● **Work request**: Nothing but the lines from the one with "Given: Click Get File Structure action" through the last line of the entries below should appear in the copy, please, and no pictures.

● **Records shown**:
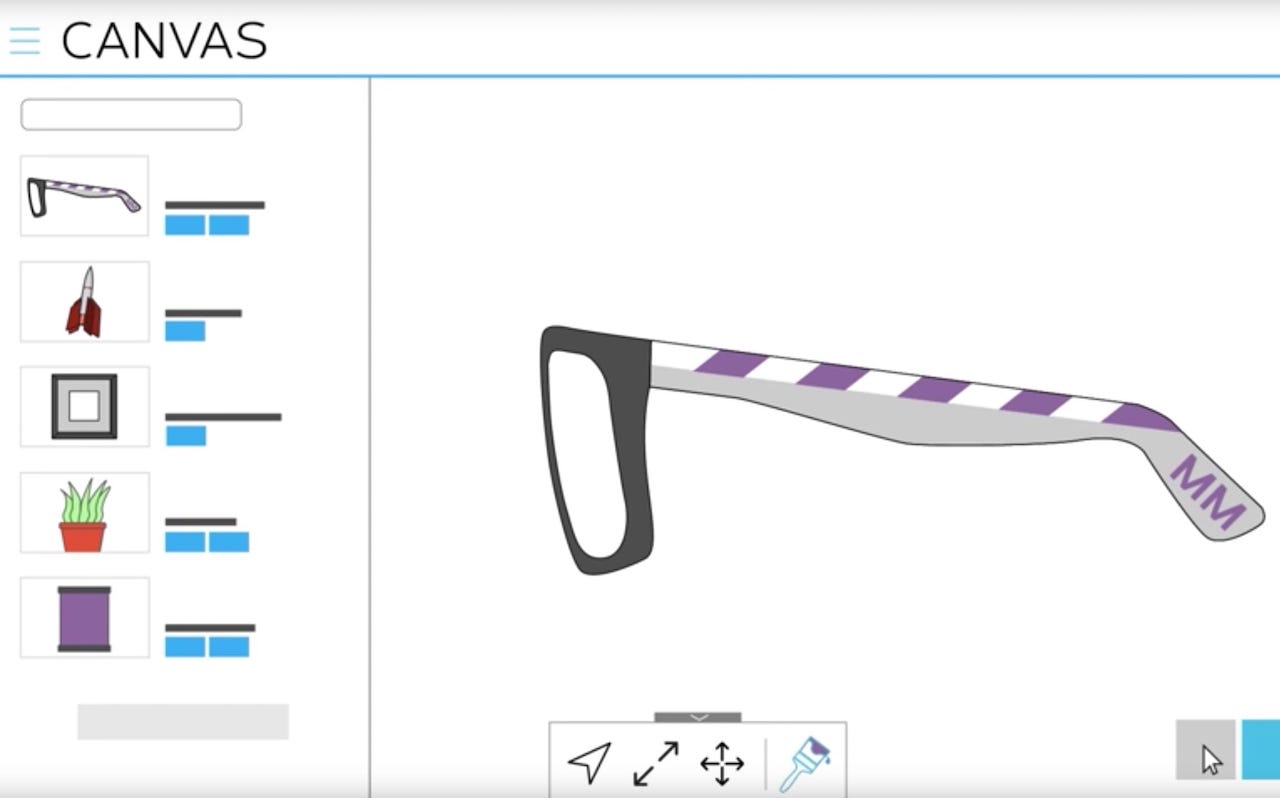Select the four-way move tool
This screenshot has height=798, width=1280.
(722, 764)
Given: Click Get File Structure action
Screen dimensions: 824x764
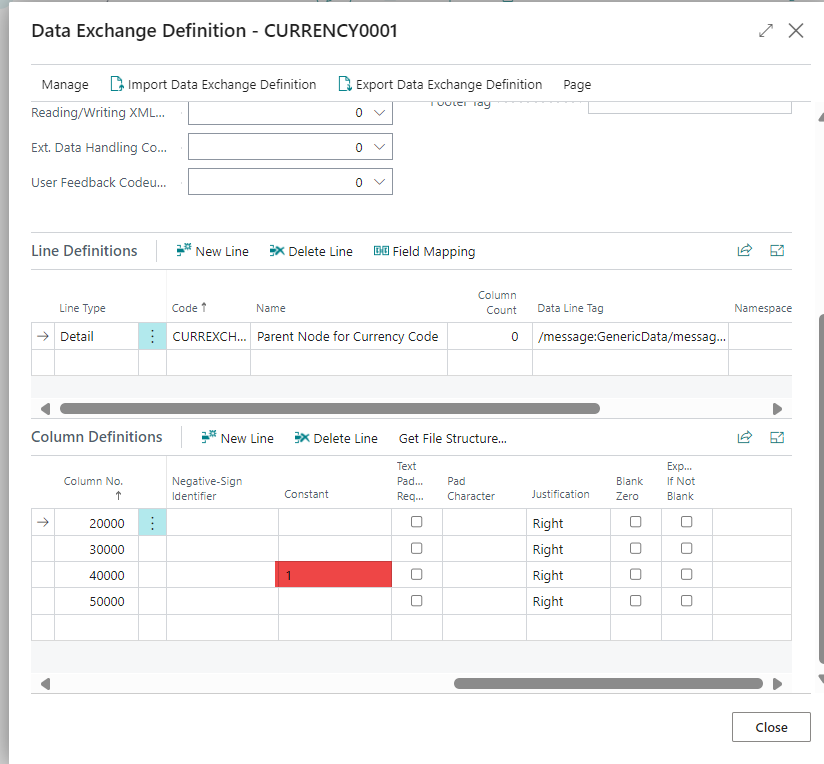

● **Response**:
Given: Click Get File Structure action
Screen dimensions: 824x764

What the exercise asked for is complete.